[Dataset entries]
§
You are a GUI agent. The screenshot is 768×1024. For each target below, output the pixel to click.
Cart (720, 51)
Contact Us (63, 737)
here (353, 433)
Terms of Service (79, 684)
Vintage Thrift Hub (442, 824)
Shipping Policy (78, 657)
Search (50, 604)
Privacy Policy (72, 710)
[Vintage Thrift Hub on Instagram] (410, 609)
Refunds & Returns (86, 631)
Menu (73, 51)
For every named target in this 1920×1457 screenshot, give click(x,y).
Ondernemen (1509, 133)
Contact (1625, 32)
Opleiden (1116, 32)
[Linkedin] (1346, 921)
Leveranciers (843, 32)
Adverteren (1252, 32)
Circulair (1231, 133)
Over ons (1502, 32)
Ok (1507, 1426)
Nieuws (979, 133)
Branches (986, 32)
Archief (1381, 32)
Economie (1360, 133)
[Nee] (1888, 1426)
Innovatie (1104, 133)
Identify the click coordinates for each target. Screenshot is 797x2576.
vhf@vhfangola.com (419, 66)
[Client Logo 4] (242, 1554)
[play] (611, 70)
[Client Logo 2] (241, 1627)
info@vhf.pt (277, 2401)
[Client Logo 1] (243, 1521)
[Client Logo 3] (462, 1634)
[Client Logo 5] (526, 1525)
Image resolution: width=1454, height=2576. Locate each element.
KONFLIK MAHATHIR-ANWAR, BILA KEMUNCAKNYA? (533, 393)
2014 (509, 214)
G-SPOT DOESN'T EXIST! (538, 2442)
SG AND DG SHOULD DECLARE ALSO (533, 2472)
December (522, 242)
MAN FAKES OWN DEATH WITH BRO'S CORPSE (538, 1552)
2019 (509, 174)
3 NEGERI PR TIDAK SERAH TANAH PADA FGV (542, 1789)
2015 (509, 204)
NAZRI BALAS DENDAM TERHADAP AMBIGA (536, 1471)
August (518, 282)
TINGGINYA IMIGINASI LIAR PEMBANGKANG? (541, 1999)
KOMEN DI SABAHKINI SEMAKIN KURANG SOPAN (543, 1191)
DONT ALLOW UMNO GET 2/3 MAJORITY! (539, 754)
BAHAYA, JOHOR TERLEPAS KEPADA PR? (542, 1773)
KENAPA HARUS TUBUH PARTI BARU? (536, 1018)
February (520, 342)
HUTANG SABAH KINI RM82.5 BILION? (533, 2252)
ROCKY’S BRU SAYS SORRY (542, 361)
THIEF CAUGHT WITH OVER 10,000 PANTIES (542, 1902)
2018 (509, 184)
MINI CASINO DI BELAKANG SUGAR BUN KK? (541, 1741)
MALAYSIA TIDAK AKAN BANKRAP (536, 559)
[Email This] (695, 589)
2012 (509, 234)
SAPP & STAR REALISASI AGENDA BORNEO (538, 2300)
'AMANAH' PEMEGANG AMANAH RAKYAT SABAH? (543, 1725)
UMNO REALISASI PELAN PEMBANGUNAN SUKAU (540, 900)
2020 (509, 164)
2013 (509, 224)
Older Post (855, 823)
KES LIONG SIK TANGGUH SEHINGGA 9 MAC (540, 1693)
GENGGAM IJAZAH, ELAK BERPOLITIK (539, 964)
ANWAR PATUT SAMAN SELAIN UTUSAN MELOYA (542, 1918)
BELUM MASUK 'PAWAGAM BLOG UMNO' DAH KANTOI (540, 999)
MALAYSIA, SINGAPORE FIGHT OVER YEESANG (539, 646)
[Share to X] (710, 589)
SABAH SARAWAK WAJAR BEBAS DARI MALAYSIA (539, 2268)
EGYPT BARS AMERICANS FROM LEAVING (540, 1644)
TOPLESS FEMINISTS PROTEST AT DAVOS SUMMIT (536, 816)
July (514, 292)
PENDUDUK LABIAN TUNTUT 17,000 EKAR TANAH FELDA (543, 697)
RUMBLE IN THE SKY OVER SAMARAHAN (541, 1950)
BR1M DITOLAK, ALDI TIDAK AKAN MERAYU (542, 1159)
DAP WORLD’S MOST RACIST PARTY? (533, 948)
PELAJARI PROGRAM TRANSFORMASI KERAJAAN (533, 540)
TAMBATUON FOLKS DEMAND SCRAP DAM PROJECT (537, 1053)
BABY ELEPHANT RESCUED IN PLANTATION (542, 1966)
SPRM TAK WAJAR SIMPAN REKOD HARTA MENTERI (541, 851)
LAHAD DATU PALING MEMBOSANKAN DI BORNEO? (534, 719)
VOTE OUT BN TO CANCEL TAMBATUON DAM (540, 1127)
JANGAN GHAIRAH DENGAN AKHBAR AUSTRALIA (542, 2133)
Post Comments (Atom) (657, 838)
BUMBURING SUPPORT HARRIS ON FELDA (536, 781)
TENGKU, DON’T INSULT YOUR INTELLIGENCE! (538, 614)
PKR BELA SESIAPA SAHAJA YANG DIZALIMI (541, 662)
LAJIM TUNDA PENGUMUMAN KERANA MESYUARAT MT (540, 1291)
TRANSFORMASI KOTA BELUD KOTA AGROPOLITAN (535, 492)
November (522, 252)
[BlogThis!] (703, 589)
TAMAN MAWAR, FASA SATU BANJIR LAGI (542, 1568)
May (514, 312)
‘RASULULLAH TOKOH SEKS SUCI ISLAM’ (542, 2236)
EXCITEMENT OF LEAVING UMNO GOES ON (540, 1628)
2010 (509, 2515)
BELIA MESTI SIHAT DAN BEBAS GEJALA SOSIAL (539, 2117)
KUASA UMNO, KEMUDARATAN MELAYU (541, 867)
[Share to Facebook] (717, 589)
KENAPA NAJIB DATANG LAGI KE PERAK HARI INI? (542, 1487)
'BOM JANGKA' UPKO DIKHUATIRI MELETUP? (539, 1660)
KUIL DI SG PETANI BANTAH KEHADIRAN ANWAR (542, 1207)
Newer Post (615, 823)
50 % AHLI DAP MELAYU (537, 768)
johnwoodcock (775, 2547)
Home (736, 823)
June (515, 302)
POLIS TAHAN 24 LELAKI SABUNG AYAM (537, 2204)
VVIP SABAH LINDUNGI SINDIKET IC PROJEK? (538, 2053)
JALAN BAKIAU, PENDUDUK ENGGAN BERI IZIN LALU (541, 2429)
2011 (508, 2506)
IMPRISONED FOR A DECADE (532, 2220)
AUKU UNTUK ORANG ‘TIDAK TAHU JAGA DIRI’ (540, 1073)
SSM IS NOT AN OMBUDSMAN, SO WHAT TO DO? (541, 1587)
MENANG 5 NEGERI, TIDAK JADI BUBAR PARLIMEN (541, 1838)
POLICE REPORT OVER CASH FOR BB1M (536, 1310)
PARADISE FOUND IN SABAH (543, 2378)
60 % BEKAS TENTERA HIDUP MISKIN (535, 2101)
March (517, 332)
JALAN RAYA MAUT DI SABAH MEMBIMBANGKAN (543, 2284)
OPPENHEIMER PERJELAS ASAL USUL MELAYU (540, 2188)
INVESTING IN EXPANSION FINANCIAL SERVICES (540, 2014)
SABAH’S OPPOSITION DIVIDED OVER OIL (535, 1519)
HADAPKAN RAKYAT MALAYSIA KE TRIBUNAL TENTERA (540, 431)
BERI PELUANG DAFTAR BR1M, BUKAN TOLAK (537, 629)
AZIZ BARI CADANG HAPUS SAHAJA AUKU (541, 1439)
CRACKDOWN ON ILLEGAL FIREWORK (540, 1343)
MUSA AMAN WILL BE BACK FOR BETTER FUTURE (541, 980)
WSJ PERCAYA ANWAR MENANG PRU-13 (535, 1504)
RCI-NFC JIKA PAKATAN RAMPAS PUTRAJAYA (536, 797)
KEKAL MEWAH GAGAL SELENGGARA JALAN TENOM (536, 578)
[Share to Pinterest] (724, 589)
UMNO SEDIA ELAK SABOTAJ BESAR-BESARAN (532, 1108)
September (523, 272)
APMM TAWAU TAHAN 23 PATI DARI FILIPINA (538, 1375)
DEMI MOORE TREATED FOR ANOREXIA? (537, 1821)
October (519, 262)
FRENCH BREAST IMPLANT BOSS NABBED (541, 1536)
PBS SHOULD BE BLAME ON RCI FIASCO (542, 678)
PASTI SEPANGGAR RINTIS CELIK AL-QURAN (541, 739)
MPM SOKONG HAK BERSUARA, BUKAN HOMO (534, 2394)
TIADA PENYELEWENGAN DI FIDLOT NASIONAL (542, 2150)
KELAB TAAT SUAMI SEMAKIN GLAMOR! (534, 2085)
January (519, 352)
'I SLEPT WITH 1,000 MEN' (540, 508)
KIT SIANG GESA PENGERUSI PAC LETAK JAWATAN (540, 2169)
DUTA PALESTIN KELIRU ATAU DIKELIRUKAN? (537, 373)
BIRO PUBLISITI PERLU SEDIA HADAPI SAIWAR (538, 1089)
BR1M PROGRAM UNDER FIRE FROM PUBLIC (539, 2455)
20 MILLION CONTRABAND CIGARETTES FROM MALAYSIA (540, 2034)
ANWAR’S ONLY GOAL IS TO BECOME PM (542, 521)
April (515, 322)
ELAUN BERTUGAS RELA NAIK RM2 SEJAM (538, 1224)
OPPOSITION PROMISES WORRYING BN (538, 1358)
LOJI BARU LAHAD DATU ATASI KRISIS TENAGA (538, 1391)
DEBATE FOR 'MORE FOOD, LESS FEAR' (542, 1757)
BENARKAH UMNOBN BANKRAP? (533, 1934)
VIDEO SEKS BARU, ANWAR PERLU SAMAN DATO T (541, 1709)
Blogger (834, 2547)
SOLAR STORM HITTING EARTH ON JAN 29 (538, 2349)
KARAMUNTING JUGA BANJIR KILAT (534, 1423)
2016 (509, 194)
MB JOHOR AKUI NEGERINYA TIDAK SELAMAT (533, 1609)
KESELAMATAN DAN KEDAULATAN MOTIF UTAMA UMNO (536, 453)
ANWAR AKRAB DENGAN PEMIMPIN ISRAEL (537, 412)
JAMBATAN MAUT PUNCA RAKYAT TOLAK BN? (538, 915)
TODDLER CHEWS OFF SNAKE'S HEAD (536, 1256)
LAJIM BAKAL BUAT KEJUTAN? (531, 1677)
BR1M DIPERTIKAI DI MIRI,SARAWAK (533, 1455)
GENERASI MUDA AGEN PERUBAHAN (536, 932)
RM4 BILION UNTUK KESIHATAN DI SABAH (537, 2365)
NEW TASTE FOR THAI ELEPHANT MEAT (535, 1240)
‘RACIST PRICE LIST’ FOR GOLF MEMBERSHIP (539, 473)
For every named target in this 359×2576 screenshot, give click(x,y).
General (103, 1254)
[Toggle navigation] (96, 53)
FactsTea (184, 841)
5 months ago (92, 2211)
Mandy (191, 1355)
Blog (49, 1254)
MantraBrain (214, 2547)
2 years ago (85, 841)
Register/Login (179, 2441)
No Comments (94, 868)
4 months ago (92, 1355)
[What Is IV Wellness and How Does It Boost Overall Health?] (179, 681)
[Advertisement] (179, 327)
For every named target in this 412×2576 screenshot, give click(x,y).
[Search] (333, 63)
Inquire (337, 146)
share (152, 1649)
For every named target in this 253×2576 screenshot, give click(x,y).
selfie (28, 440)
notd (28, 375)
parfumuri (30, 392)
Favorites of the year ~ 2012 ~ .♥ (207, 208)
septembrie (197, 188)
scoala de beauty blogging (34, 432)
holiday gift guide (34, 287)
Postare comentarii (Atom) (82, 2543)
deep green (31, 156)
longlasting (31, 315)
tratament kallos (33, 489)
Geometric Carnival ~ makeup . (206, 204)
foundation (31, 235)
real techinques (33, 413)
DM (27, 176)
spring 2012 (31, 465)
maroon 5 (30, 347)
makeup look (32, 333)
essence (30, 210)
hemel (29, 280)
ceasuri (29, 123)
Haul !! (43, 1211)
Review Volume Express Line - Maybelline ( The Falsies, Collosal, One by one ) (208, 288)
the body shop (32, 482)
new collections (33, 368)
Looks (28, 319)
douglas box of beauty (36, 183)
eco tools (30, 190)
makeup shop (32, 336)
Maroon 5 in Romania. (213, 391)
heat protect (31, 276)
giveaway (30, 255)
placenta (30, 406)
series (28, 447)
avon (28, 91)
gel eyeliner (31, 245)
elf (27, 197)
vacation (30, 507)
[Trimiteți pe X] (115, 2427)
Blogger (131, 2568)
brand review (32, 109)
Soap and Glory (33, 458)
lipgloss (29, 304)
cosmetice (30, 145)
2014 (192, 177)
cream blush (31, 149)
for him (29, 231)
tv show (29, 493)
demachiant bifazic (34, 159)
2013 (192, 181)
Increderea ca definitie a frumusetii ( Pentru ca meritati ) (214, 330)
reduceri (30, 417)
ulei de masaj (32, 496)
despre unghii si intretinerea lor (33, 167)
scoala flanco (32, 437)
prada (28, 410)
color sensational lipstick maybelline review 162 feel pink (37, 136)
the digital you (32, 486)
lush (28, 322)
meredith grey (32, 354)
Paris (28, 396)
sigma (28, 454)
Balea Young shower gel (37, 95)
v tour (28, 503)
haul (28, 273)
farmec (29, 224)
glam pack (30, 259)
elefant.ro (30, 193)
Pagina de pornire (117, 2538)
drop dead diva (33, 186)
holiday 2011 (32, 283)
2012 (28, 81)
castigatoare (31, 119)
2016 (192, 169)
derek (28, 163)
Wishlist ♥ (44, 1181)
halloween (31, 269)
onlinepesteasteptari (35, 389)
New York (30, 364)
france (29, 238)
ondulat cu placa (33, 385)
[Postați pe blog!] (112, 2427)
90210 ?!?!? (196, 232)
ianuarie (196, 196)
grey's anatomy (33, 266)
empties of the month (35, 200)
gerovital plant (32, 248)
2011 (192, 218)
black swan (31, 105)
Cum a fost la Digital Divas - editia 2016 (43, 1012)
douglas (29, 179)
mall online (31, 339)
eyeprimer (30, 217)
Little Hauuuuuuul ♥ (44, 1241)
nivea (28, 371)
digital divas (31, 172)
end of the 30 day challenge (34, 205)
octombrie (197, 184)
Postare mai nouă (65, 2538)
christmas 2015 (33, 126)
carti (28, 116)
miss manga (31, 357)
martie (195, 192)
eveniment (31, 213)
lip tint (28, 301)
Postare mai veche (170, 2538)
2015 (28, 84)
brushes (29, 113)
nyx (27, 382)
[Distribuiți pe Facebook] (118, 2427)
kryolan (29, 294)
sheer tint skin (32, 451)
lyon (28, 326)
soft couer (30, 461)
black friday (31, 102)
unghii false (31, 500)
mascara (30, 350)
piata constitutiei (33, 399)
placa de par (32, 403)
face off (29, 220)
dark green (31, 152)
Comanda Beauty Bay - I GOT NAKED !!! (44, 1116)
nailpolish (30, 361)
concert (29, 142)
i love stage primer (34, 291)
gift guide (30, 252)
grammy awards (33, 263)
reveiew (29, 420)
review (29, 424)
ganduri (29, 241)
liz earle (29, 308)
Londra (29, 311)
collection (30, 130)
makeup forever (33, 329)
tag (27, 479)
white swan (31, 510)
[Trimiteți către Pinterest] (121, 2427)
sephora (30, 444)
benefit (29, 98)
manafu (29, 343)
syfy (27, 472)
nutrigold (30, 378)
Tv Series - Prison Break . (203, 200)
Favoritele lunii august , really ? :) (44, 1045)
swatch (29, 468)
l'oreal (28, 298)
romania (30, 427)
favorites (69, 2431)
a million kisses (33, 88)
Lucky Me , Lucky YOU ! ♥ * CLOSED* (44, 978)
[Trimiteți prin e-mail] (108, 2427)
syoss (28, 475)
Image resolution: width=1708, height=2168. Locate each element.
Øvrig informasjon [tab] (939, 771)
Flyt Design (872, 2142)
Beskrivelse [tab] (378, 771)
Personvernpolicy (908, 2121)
§
* REQUIRED WORK: The lines to extract from the data above begin with the line containing "spring 2012 (31, 465)" and end with the line containing "heat protect (31, 276)". Extract them exactly, including both.

* SOLUTION TO THE EXERCISE:
spring 2012 (31, 465)
maroon 5 (30, 347)
makeup look (32, 333)
essence (30, 210)
hemel (29, 280)
ceasuri (29, 123)
Haul !! (43, 1211)
Review Volume Express Line - Maybelline ( The Falsies, Collosal, One by one ) (208, 288)
the body shop (32, 482)
new collections (33, 368)
Looks (28, 319)
douglas box of beauty (36, 183)
eco tools (30, 190)
makeup shop (32, 336)
Maroon 5 in Romania. (213, 391)
heat protect (31, 276)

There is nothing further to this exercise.